#de_VICE: Our mobile 'addiction'

Story highlights

  • Zack Arias' #de_VICE series shows people lost in the world of their digital devices
  • He started the personal project during a trip to New York in 2011

Editor's note: This story was originally published in 2012.

(CNN)In a world where texts, tweets and Facebook are constantly accessible through always-handy cell phones, it seems we are never left alone. Photographer Zack Arias' #de_VICE series captures people who are lost in the world of their digital devices.

"We are tethered to our devices to the point they may be a vice," Arias wrote on his blog. "I know I struggle with it.
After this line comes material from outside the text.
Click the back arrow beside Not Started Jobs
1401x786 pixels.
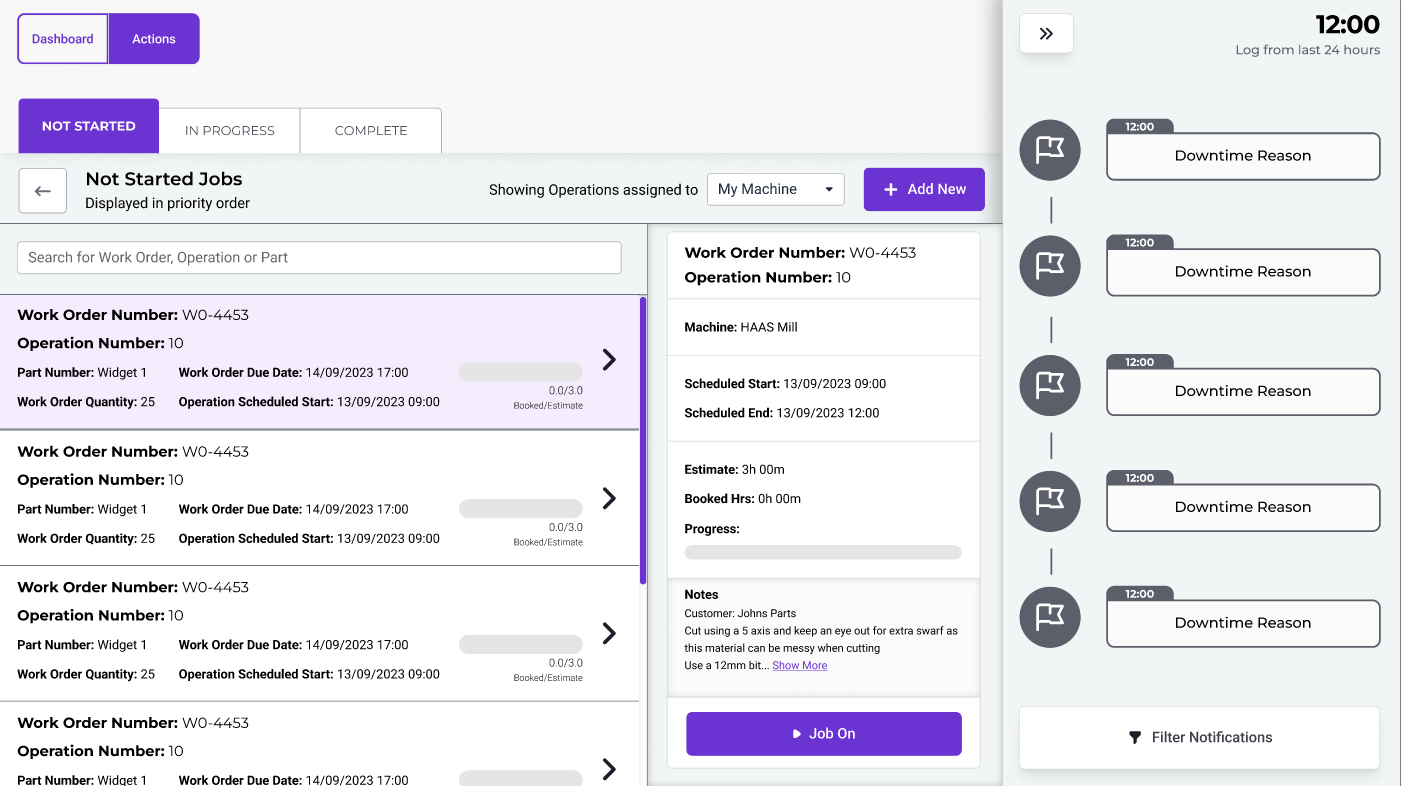42,191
Once you are in the iWorld it's amazing how unaware you become of your surroundings."

    Arias, a commercial photographer, started the personal project during a trip to New York in 2011. As he walked onto the bustling sidewalk, he saw a girl in a white dress looking down at her phone. He snapped a picture. He turned, saw someone else on a phone, and snapped another picture. Suddenly, in a "movie moment," he looked around and realized he was surrounded by people on their phones.

    Photographer Zack Arias

    "Why are we on these?" he asked himself. "Are we bored? Lonely? ... How important is being on my phone right now?" These questions have changed the rules in his Atlanta home. No more cell phones at the dinner table.

    Using a Fuji X100, which has a fixed wide-angle lens, Arias gets up close and personal with his oblivious subjects. Due to its compact size and almost-silent leaf shutter, he considers the "stealthy camera" ideal for this type of street photography. Converting the images to black and white "strips everything away and just leaves the subject material."

    As the project goes on, Arias continues to seek more layers of people in compact spaces on their phones or tablets -- or sometimes both.

    "Rarely do I see someone looking at their device happy," he said. "Maybe we should de-vice ourselves, as in ridding ourselves from them just a little bit."